* [Problem] Put every line of the records below into a Markdown table with the columns Row and Line. Number the rows in order, and skip blank lines.

* [Dataset]
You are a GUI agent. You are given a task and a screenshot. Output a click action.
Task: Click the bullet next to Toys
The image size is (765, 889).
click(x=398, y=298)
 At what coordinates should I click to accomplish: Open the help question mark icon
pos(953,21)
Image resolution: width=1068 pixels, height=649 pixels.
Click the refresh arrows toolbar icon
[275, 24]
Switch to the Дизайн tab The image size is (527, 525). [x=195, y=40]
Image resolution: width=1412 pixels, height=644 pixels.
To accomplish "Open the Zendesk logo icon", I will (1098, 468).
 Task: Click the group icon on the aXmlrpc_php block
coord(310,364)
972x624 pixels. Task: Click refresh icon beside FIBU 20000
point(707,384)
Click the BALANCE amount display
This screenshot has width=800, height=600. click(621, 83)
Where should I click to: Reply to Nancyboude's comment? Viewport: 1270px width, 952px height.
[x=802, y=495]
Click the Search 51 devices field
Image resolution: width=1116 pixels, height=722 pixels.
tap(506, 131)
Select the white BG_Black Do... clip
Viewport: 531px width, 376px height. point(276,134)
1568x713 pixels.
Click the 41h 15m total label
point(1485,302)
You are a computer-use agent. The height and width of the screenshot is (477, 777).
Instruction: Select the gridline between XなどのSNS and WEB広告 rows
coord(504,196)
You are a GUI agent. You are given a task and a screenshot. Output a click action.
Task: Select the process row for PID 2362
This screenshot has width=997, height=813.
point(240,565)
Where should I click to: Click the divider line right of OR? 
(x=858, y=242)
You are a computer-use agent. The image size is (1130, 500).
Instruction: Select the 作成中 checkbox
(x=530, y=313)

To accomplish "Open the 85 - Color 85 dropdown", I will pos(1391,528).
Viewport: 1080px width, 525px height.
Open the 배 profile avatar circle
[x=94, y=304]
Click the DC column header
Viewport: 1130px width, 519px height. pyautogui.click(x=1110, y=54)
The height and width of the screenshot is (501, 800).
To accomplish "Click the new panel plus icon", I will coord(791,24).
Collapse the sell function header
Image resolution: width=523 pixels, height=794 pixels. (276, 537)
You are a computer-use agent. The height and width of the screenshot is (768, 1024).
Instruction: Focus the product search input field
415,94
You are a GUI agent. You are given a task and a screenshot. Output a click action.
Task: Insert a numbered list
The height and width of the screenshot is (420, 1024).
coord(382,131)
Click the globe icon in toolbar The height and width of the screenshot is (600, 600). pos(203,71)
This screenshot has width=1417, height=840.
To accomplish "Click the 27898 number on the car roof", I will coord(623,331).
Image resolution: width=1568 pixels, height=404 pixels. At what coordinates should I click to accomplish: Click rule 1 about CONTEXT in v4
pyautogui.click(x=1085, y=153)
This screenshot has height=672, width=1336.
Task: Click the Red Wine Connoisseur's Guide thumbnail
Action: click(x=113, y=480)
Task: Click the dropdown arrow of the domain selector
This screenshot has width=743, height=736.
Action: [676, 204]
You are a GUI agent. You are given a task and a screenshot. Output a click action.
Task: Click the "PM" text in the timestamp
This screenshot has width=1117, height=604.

* [The answer]
| Row | Line |
|---|---|
| 1 | You are a GUI agent. You are given a task and a screenshot. Output a click action. |
| 2 | Task: Click the bullet next to Toys |
| 3 | The image size is (765, 889). |
| 4 | click(x=398, y=298) |
| 5 |  At what coordinates should I click to accomplish: Open the help question mark icon |
| 6 | pos(953,21) |
| 7 | Image resolution: width=1068 pixels, height=649 pixels. |
| 8 | Click the refresh arrows toolbar icon |
| 9 | [275, 24] |
| 10 | Switch to the Дизайн tab The image size is (527, 525). [x=195, y=40] |
| 11 | Image resolution: width=1412 pixels, height=644 pixels. |
| 12 | To accomplish "Open the Zendesk logo icon", I will (1098, 468). |
| 13 |  Task: Click the group icon on the aXmlrpc_php block |
| 14 | coord(310,364) |
| 15 | 972x624 pixels. Task: Click refresh icon beside FIBU 20000 |
| 16 | point(707,384) |
| 17 | Click the BALANCE amount display |
| 18 | This screenshot has width=800, height=600. click(621, 83) |
| 19 | Where should I click to: Reply to Nancyboude's comment? Viewport: 1270px width, 952px height. |
| 20 | [x=802, y=495] |
| 21 | Click the Search 51 devices field |
| 22 | Image resolution: width=1116 pixels, height=722 pixels. |
| 23 | tap(506, 131) |
| 24 | Select the white BG_Black Do... clip |
| 25 | Viewport: 531px width, 376px height. point(276,134) |
| 26 | 1568x713 pixels. |
| 27 | Click the 41h 15m total label |
| 28 | point(1485,302) |
| 29 | You are a computer-use agent. The height and width of the screenshot is (477, 777). |
| 30 | Instruction: Select the gridline between XなどのSNS and WEB広告 rows |
| 31 | coord(504,196) |
| 32 | You are a GUI agent. You are given a task and a screenshot. Output a click action. |
| 33 | Task: Select the process row for PID 2362 |
| 34 | This screenshot has width=997, height=813. |
| 35 | point(240,565) |
| 36 | Where should I click to: Click the divider line right of OR?  |
| 37 | (x=858, y=242) |
| 38 | You are a computer-use agent. The image size is (1130, 500). |
| 39 | Instruction: Select the 作成中 checkbox |
| 40 | (x=530, y=313) |
| 41 | To accomplish "Open the 85 - Color 85 dropdown", I will pos(1391,528). |
| 42 | Viewport: 1080px width, 525px height. |
| 43 | Open the 배 profile avatar circle |
| 44 | [x=94, y=304] |
| 45 | Click the DC column header |
| 46 | Viewport: 1130px width, 519px height. pyautogui.click(x=1110, y=54) |
| 47 | The height and width of the screenshot is (501, 800). |
| 48 | To accomplish "Click the new panel plus icon", I will coord(791,24). |
| 49 | Collapse the sell function header |
| 50 | Image resolution: width=523 pixels, height=794 pixels. (276, 537) |
| 51 | You are a computer-use agent. The height and width of the screenshot is (768, 1024). |
| 52 | Instruction: Focus the product search input field |
| 53 | 415,94 |
| 54 | You are a GUI agent. You are given a task and a screenshot. Output a click action. |
| 55 | Task: Insert a numbered list |
| 56 | The height and width of the screenshot is (420, 1024). |
| 57 | coord(382,131) |
| 58 | Click the globe icon in toolbar The height and width of the screenshot is (600, 600). pos(203,71) |
| 59 | This screenshot has width=1417, height=840. |
| 60 | To accomplish "Click the 27898 number on the car roof", I will coord(623,331). |
| 61 | Image resolution: width=1568 pixels, height=404 pixels. At what coordinates should I click to accomplish: Click rule 1 about CONTEXT in v4 |
| 62 | pyautogui.click(x=1085, y=153) |
| 63 | This screenshot has height=672, width=1336. |
| 64 | Task: Click the Red Wine Connoisseur's Guide thumbnail |
| 65 | Action: click(x=113, y=480) |
| 66 | Task: Click the dropdown arrow of the domain selector |
| 67 | This screenshot has width=743, height=736. |
| 68 | Action: [676, 204] |
| 69 | You are a GUI agent. You are given a task and a screenshot. Output a click action. |
| 70 | Task: Click the "PM" text in the timestamp |
| 71 | This screenshot has width=1117, height=604. |